Mr Newsom has also drew support from current President Joe Biden, former Secretary of State John Kerry and former President Barack Obama, among other Democrat leaders. Mr Biden is due in California on Monday to rally for the governor.

A second question on the ballot features dozens of candidates—from young Democratic financial advice YouTuber Kevin Paffrath to former Olympic athlete Caitlyn Jenner—to replace Mr Newsom if more than 50 per cent of voters say "yes" to a recall.

Republican talk show host, Larry Elder, has been leading the race in a gubernatorial replacement. He is holding at 26 per cent in the polls curated by FiveThirtyEight.

"Elder does not come from a traditional political background, but like Schwarzenegger and former Gov Ronald Reagan, he understands the core challenges that California faces and has a knack for explaining issues in a way that can resonate with the general public," an editorial by the Orange County Register read.

Mr Schwarzenegger, a Republican, won a 2003 recall election against then Governor Gray Davis, a Democrat.

Mr Elder has expressed interest in job growth over addressing climate change and removing the state's mask mandate. He is also against abortion and Covid-19 vaccine requirements.

The spectre of another state leader being stripped of office has infuriated some in California.

"Short of breaking the law or doing something ethically or morally egregious, public servants should be allowed to finish their terms. We have elections for a reason," Steve LaBate, who is a small business owner in Los Angeles, told The National.

"These recalls should never have been allowed to happen while the Democrats have a super majority in the state legislature," he continued, warning the Republicans' successful petition against Mr Newsom has potential to influence ongoing and future recall efforts.

"The standard is too low, and the state constitution needs to be amended immediately. It’s becoming an electoral strategy for Republicans in a state where they otherwise almost never win."

Much is at stake as California juggles its many crises, and the election complicates efforts to address them.

The state is seeing a resurgence of Covid cases spurred from the Delta variant, making a wave worse than its first surge, while historic wildfires continue to spread amid a drought.

California was the first state in the US to go into lockdown, with Mr Newsom enacting some of the toughest coronavirus restrictions for longer than many other states in the country.

Many residents were upset by mandatory mask mandates, local fines for non-compliance, and the closures of state beaches and parks though those were determined by local municipalities, not Mr Newsom.

According to data obtained by Politico, the Republican-led recall petition didn't take off until anger brewed over how Mr Newsom attended an indoor party maskless at a popular restaurant called French Laundry in November. Signatures also gained steam when he initiated a new stay-at-home order in December.

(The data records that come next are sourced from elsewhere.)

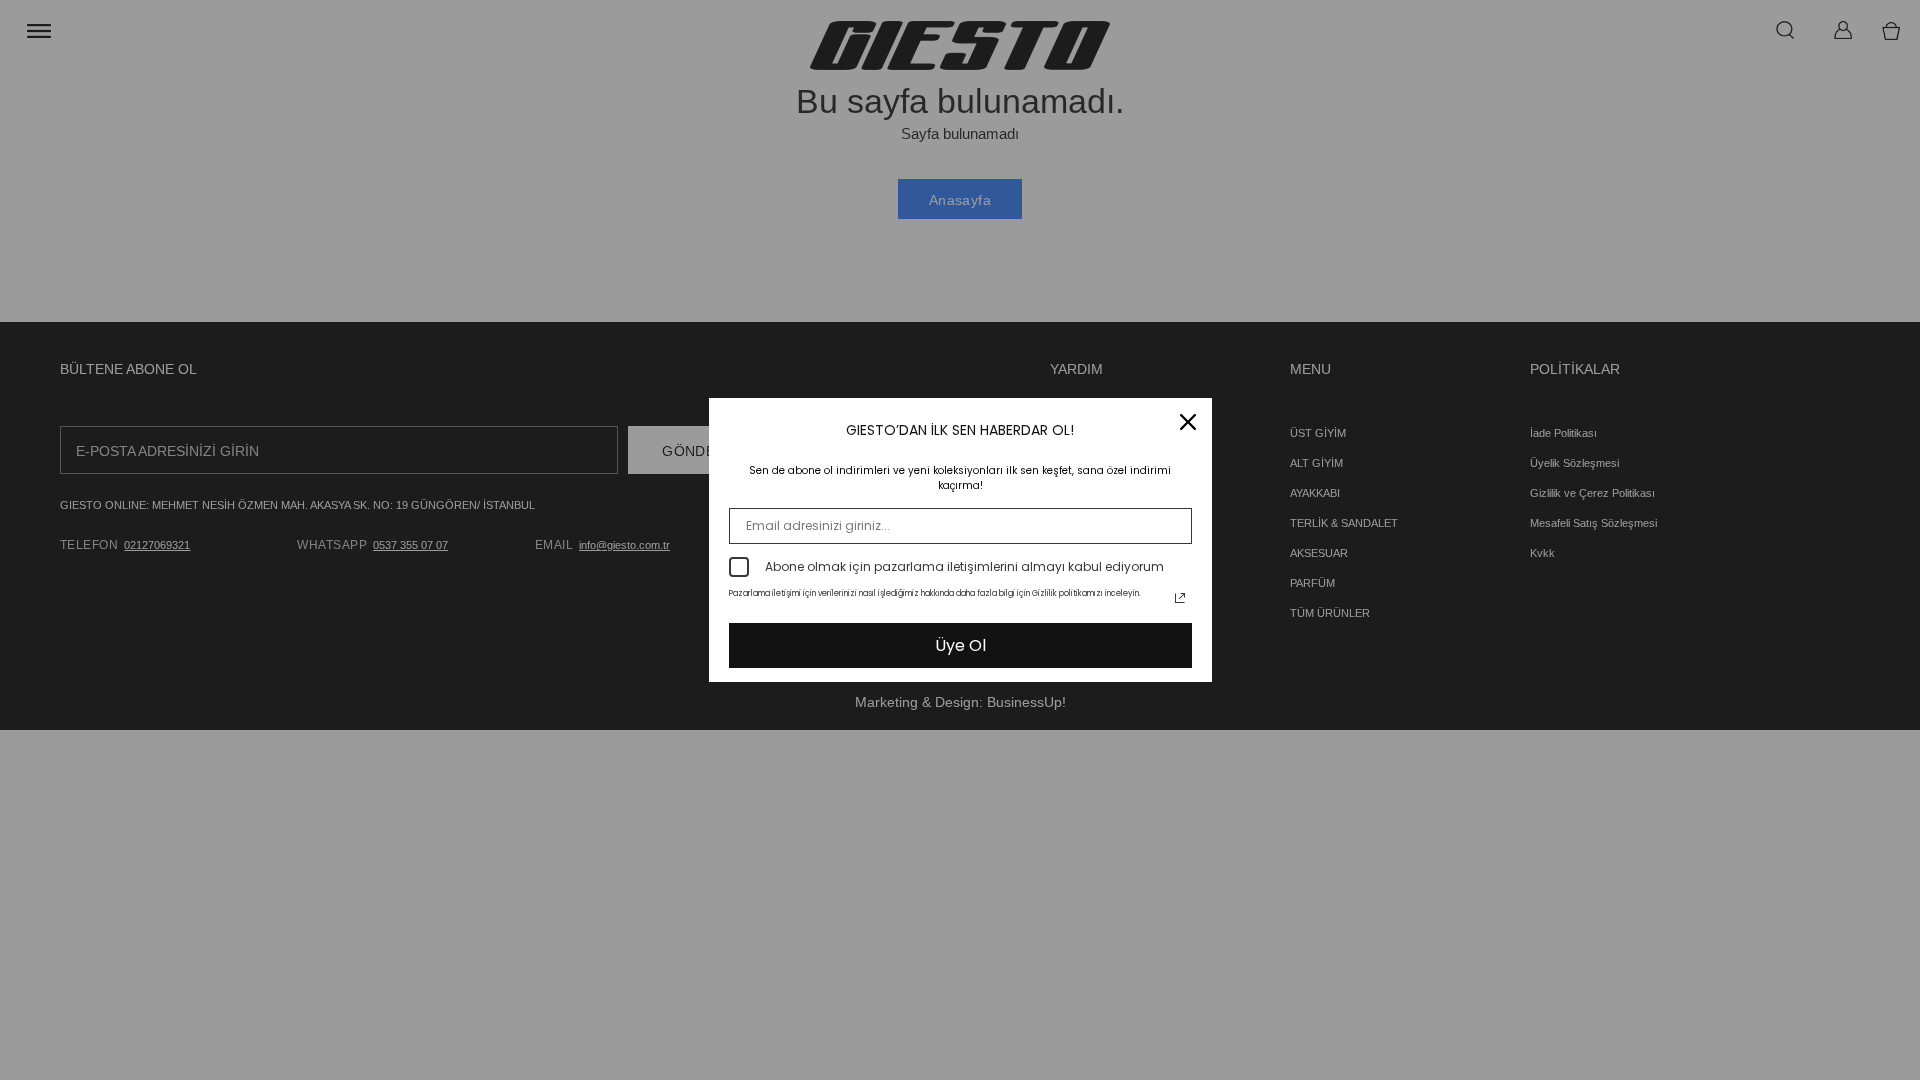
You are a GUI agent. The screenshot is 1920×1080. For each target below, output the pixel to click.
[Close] (1188, 422)
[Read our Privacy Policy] (1180, 598)
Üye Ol (960, 645)
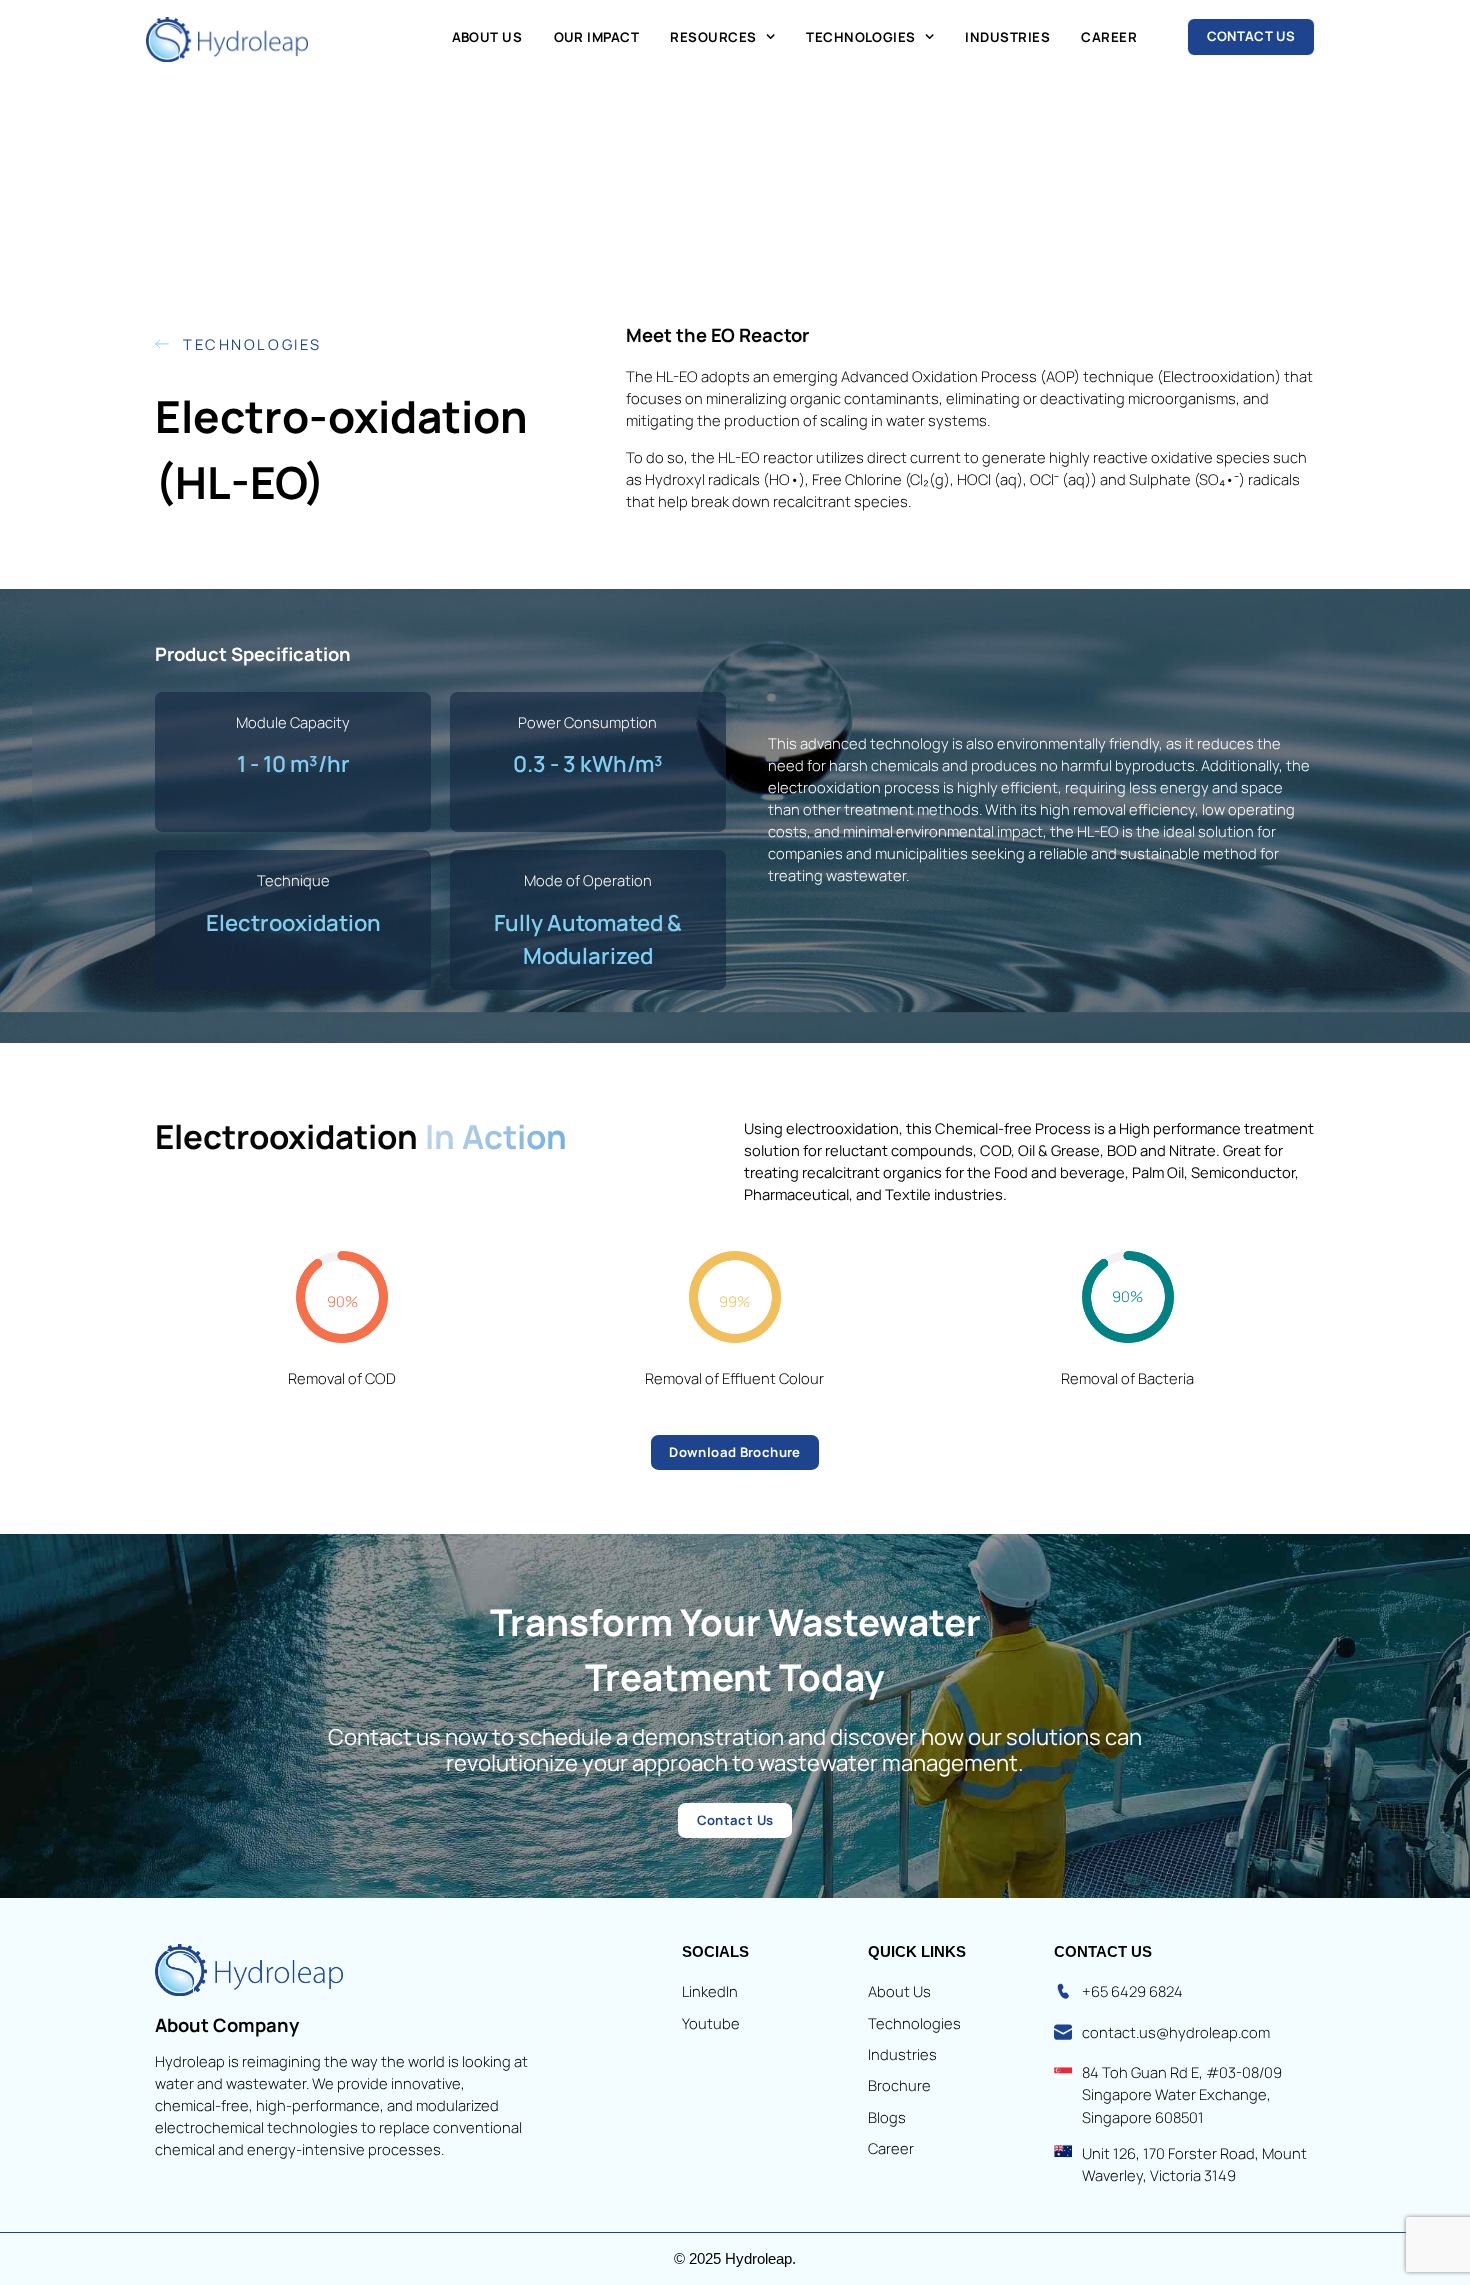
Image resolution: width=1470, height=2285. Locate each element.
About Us (487, 37)
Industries (1007, 37)
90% (342, 1301)
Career (1109, 37)
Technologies (861, 37)
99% (734, 1301)
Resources (713, 37)
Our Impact (597, 37)
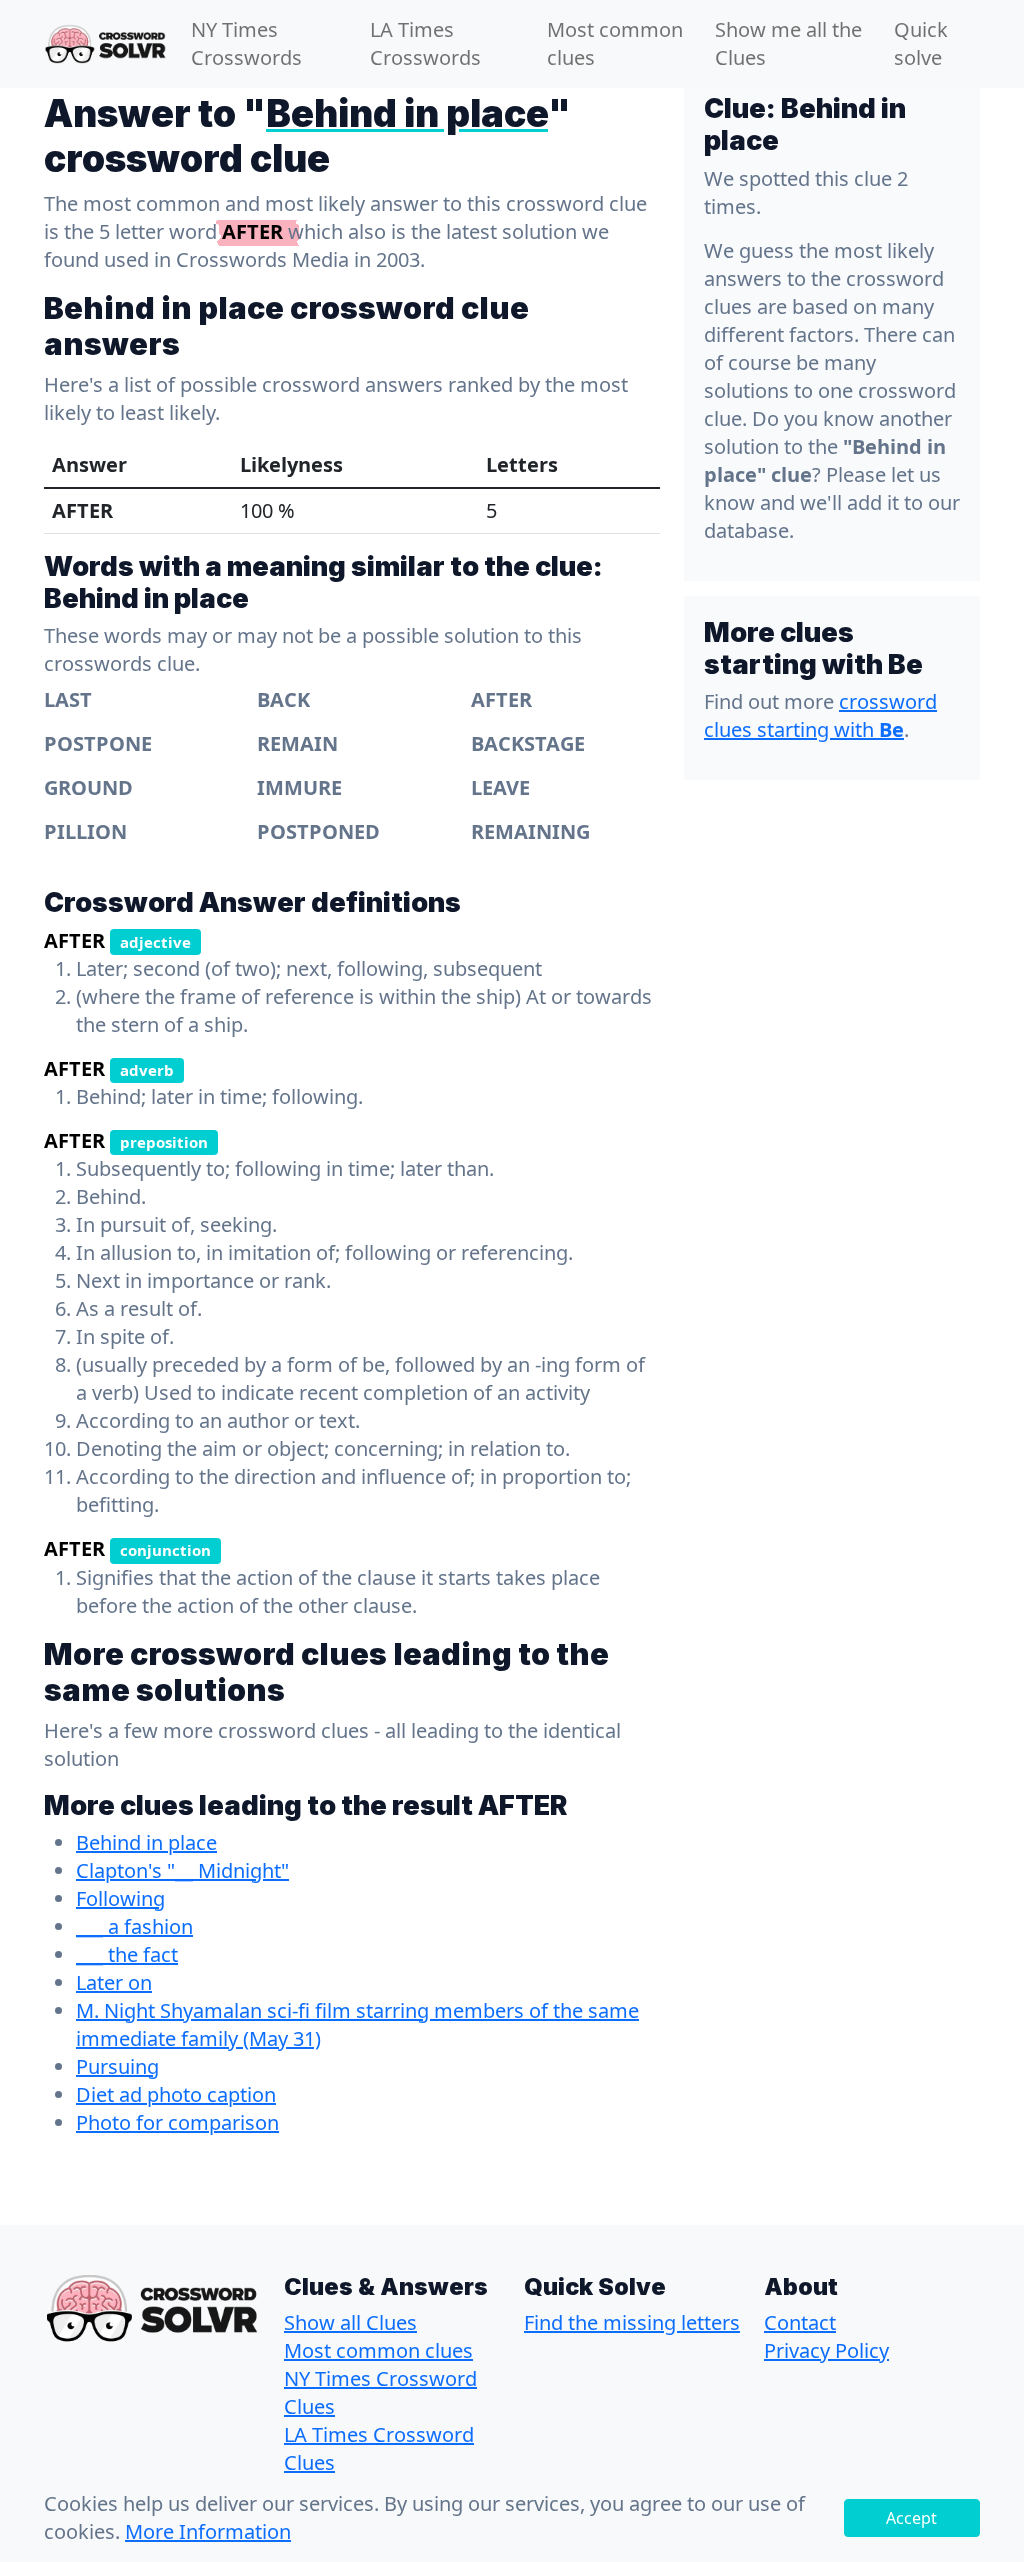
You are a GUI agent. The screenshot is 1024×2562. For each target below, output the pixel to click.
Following (120, 1898)
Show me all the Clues (788, 43)
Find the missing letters (632, 2322)
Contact (800, 2322)
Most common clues (615, 43)
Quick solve (921, 43)
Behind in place (146, 1842)
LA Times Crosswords (425, 43)
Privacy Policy (826, 2350)
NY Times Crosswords (246, 43)
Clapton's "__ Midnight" (182, 1870)
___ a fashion (134, 1926)
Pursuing (117, 2066)
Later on (114, 1982)
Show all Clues (350, 2322)
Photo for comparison (177, 2122)
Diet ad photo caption (176, 2094)
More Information (208, 2531)
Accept (911, 2518)
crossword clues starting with (820, 715)
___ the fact (127, 1954)
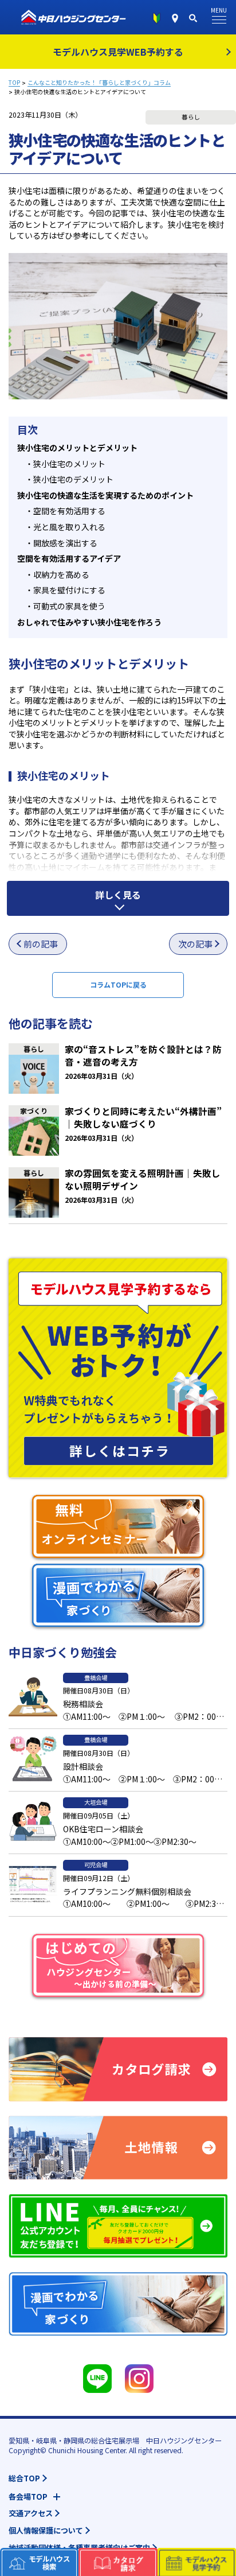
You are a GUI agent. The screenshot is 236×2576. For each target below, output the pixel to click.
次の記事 (195, 944)
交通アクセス (31, 2513)
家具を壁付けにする (65, 590)
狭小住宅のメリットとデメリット (77, 447)
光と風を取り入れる (65, 527)
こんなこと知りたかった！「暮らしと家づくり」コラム (99, 83)
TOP (14, 83)
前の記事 (40, 944)
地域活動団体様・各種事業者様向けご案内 (79, 2547)
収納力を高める (57, 574)
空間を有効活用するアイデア (69, 558)
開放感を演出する (61, 543)
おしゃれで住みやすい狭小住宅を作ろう (89, 622)
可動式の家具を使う (65, 606)
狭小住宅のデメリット (69, 479)
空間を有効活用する (65, 510)
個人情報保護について (46, 2530)
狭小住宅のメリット (65, 463)
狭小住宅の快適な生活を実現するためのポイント (105, 495)
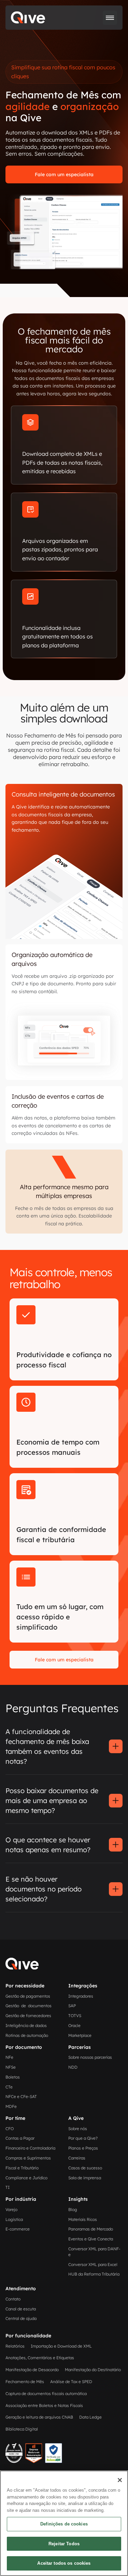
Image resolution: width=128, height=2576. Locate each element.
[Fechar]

With restrictions loosened in January, Los Angeles County, the largest county in the US, saw a drastic spike in Covid-19 cases and became a national epicentre for the country's outbreak at the time.

A gubernatorial turnover could thwart the state's ambitious plans to tackle climate change and work to address the pandemic.

"Gov Newsom should be able to dedicate the full resources of his administration to helping Californians weather these crises," Ms Smith told The National.

"Instead, he’s been forced to focus on fending off an anti-democratic attempt by Republicans to slip into government by taking advantage of low turnout while working people are distracted by the very real and ongoing threats to their lives and livelihoods posed by Covid-19 and climate change."

California has the largest delegation in the US House of Representatives with 53 members; 42 are Democrats and are 11 Republicans, including both the Republican House Minority Leader Kevin McCarthy and Democratic House Speaker Nancy Pelosi. It boasts the largest economy in the nation and if were recognised as a sovereign nation would rank fifth in the world.